© JUNGE FREIHEIT Verlag GmbH & Co.  www.jungefreiheit.de  24/12 08. Juni 2012

Haltungsnote
Immunspritze gegen EUtopien
Christian Schwiesselmann

Altersweise, die Gnade der späten Vernunft – wie auch immer man es nennen mag: Der frühere taz-Journalist Reinhard Mohr hat die Scheuklappen abgelegt. „Europa ist zur Ideologie geworden, und wehe dem, der Zweifel hat: Im Handumdrehen ist er ein gefährlicher ‘Euroskeptiker’, böser Populist, reaktionärer Verräter an der Zukunft des Kontinents“, beschrieb der 55jährige kürzlich in einem längeren Welt-Aufsatz das geistige Klima, in dem in Deutschland über Europas Dauerkrise diskutiert wird. Mohr hatte einst als Frankfurter Soziologiestudent und AStA-Mitglied in Daniel Cohn-Bendits linksradikalen Spontiblättchen Pflasterstrand agitiert. Diese Prägung hat den ehemaligen Spiegel-Redakteur, der auch für die FAZ und den Stern arbeitete, gegen Propagandaparolen immunisiert.
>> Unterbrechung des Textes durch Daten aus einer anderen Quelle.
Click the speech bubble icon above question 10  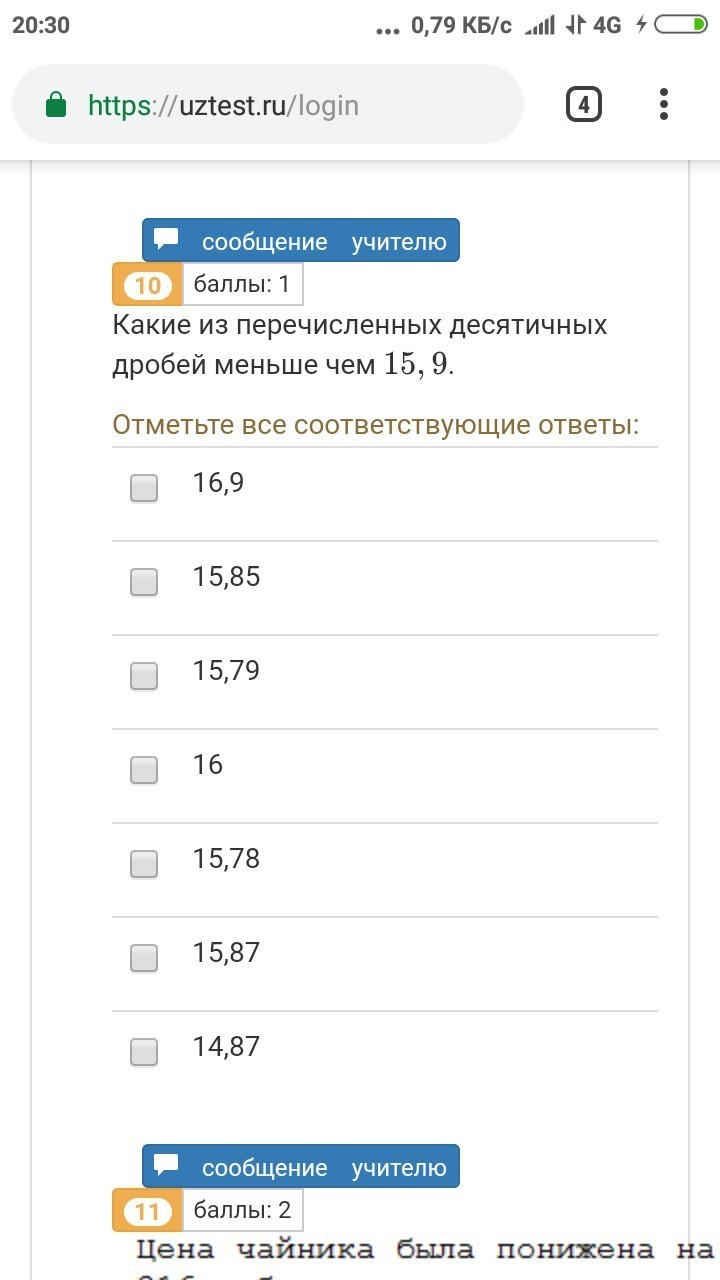pyautogui.click(x=167, y=240)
Das „Mantra“ vom zusammenwachsenden Europa glaubt der erfolgreiche Buchautor schon lange nicht mehr: „Hinter dicken Glasscheiben werden immer neue Fiskal- und Wachstumspakete ausgetüftelt, wie zu Zeiten der triumphalen Politbüro-Prosa, die in der ‘Aktuellen Kamera’ verlesen wurde, soll sich die gesetzmäßige Logik der Geschichte durchsetzen, deren schepperndes Echo sich zum Zweizeiler reimt: Vorwärts immer / rückwärts nimmer!“

Mohr, der sein Sensorium für die Aporien der Moderne in Büchern wie „Meide deinen Nächsten. Beobachtungen eines Stadtneurotikers“ (2010) bewiesen hat, sieht in der Europa-Vision unserer Eliten „den letzten Fluchtpunkt enttäuschter Transzendenz-Sehnsüchte“ nach dem Ende der großen Utopien. „Wenn der auf ‘Autopilot’ eingestellte europäische Geschichtsoptimismus geradezu gewaltsam versuchte, gleiche Verhältnisse in allen EU-Staaten anzustreben, wäre die totalitäre Logik von Robbespierres ‘Wohlfahrtsauschuss’ nicht mehr weit.“ Eine messerscharfe Analyse.